For Immediate Release
May 19, 2014
Contact: Hilary@epitaph.com


JOLIE HOLLAND’S New
“timeless and classic”, “magnificent”,
“most uninhibited and visceral album of her career”
WINE DARK SEA
OUT TODAY
CRITICS ARE RAVING

Jolie Holland’s 6th album, WINE DARK SEA, is out now on ANTI- Records.  Co-produced by Ms. HollandWINE DARK SEA exhibits a more aggressive and visceral style than any of her past recorded work.  The album features some of New York’s finest experimental musicians combining elements of noise rock, blues, country and free jazz with Jolie’s timeless song craft.

From the pounding riffology of “Dark Days” and “On & On”, to the pastoral swamp noise of “I Thought It Was The Moon” & the title track, to the sublime soul of Joe Tex’s “The Love You Save” and her own “Waiting For the Sun” to the country boogie travelogue, “Route 30” to the soaring tenderness of “All The Love” & “First Sign Of Spring”, the Crazy Horse swagger of "Saint Dymphna" and the barrelhouse stomp of "Palm Wine Drunkard,' WINE DARK SEA is JOLIE HOLLAND at her confident, inimitable best.
 
Here are just some of the reviews so far….

AQUARIUM DRUNKARD
"noir, lived in, caustic and not entirely of this time.”

THE EVENING STANDARD
"A great treat for fans of the unexpected.” **** 

ICON MAGAZINE
"timeless and classic but totally her own. It's a beautiful mess, much like Life Itself. Holland is in the same league as Waits, Rickie Lee Jones, Randy Newman, and Kevin Coyne, and almost beyond category."

THE INDEPENDENT
"Holland’s sultry, raunchy sensibility borrows from the cream of 20th-century American pop” 

MAGNET
"This album is magnificent."

NO DEPRESSION
"Wine Dark Sea may very well be Jolie's best album to date."

NPR ALL SONGS CONSIDERED
"on this new record, JOLIE HOLLAND takes her sound and turns it upside down…all I can say is strap yourself in.
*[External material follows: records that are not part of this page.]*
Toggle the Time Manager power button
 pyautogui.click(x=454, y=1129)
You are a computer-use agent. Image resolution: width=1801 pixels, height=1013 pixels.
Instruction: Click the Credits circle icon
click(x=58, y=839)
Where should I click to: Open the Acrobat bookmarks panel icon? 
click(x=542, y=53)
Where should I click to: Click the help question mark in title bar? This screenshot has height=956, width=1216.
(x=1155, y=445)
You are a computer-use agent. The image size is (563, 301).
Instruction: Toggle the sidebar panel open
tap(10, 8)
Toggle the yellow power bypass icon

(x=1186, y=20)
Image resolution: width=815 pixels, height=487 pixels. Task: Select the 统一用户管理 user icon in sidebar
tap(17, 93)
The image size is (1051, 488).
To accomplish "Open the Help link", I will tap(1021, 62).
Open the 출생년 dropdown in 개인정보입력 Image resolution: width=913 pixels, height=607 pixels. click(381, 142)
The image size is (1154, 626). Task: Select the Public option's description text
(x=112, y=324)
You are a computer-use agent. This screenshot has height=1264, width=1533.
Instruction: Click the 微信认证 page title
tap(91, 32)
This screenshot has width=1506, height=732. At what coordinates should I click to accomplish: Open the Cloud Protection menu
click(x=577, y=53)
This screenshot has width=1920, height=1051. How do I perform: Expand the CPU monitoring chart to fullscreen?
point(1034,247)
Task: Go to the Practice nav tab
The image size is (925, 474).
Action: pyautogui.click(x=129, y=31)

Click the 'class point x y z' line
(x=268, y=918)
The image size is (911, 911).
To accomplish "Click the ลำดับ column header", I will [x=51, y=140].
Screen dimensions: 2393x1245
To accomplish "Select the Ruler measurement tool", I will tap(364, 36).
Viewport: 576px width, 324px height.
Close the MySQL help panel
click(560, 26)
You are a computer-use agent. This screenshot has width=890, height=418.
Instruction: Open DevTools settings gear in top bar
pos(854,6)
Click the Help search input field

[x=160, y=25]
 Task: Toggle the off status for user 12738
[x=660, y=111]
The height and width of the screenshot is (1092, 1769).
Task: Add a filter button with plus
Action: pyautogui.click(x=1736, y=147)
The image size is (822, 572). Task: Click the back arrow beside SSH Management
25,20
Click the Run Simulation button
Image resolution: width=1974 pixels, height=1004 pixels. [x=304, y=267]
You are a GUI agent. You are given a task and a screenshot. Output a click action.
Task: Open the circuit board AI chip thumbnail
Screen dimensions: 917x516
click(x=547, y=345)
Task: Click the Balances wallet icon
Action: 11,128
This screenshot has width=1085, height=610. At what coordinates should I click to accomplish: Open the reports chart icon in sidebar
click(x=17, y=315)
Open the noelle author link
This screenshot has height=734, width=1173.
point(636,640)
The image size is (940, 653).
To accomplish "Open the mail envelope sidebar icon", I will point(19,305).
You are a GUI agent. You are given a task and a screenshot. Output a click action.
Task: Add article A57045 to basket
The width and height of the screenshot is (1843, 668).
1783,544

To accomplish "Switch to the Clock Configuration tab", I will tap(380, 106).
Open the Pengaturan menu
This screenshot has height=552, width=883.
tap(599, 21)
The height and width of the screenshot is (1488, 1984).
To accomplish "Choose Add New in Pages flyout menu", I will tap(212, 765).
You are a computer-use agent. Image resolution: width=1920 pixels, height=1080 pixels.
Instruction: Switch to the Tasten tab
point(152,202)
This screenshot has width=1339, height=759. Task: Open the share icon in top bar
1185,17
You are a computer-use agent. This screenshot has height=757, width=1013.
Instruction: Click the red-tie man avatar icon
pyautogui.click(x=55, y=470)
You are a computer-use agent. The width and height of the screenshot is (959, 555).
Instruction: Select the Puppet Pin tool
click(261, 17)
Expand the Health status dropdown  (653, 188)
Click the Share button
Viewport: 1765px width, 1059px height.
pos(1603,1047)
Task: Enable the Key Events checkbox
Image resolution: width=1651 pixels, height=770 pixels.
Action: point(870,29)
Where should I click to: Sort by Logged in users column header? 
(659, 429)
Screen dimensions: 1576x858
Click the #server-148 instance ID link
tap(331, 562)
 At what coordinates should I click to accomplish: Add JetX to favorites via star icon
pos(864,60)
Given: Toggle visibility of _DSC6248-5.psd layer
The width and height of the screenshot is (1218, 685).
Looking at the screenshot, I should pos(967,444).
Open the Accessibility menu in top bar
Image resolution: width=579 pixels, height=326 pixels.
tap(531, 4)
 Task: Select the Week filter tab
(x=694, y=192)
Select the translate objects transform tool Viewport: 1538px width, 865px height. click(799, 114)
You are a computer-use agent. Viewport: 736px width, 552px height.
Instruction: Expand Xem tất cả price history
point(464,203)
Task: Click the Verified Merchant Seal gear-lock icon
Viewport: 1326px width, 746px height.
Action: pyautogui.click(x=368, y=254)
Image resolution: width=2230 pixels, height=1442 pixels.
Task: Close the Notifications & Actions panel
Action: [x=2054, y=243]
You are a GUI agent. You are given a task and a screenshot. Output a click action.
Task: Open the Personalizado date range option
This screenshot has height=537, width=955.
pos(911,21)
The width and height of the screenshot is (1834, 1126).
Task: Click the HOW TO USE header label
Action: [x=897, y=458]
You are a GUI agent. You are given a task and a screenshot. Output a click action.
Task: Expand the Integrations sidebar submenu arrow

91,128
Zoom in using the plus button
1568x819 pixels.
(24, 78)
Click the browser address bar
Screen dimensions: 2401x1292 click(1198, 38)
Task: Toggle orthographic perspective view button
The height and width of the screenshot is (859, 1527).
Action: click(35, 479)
It’s nice to see her go big.” - Robin Hilton

NPR FIRST LISTEN
"Holland is that rare performer whose reach extends in many directions and dimensions without sacrificing her distinct core identity. Across eras and genres, tempos and tendencies, she sounds exactly like Jolie Holland and no one else."

PHILTHYMAG.COM
"Jolie Holland recently side stepped slightly from the Americana she’s best known for. Jolie Holland’s latest, at times, puts a rambunctious, aggressively punk spin on country and the blues, and at others, a delectably primal and raw spin on soul. But it can also be quite lovely in a very lo-fi way. I would venture to say her currently closest musical peers would be Heartless Bastards, however Holland would seem to have more credibility as both an intellectual and a badass."

THEIRBATEDBREATH.WORDPRESS.COM
"Wine Dark Sea” is a record as gorgeously complex as the singer that framed its poetic contours in the colors of rubied wine, obsidian voodoo myths, white-lightning flashes and celestial-blue dreaming. What makes this record one of her best (if not the best she’s ever made), is the paradoxical sense that it’s held together by competing traits: disintegrating skronk and bluesy air-raid siren guitars are the clank and roar of infernal clamor that fuses with stories of warm romance and elegant tales of love lost, love gone wrong, or love desired."

THEMUSIC.COM.AU
"Jolie Holland has always operated outside the conventional constraints of folk, jazz and country music; she’s dabbled in and blended those styles and more. But onWine Dark Sea she throws them all in the air, managing to juggle and reconnect them (and others) in thrillingly madcap, visceral, primal and intellectual combinations. Instruments rattle, grate and vibrate around her still bluesy, dive-bar-via-jazz-club voice, certainly placing her as something of a Tom Waits-esque musical alchemist. Out On The Wine Dark Sea and Saint Dymphna are particular highlights of an incredibly accomplished record, easily her finest yet."

UNCUT
"A complete rethink has resulted in the most uninhibited and visceral album of her career, on which she carves out a unique position somewhere between Lucinda Williams’ South Gothic (Route 30),
Ricki Lee Jones’ jazzy bohemianism “(Out On The Wine Dark Sea”) and the feral blues of Polly Harvey (“Dark Days”). Electric guitars squall to make your speakers shake (“On and On”) and the earthy rhythms of “Waiting For The Sun.” Throw with raw, gospel intensity. Magnificent."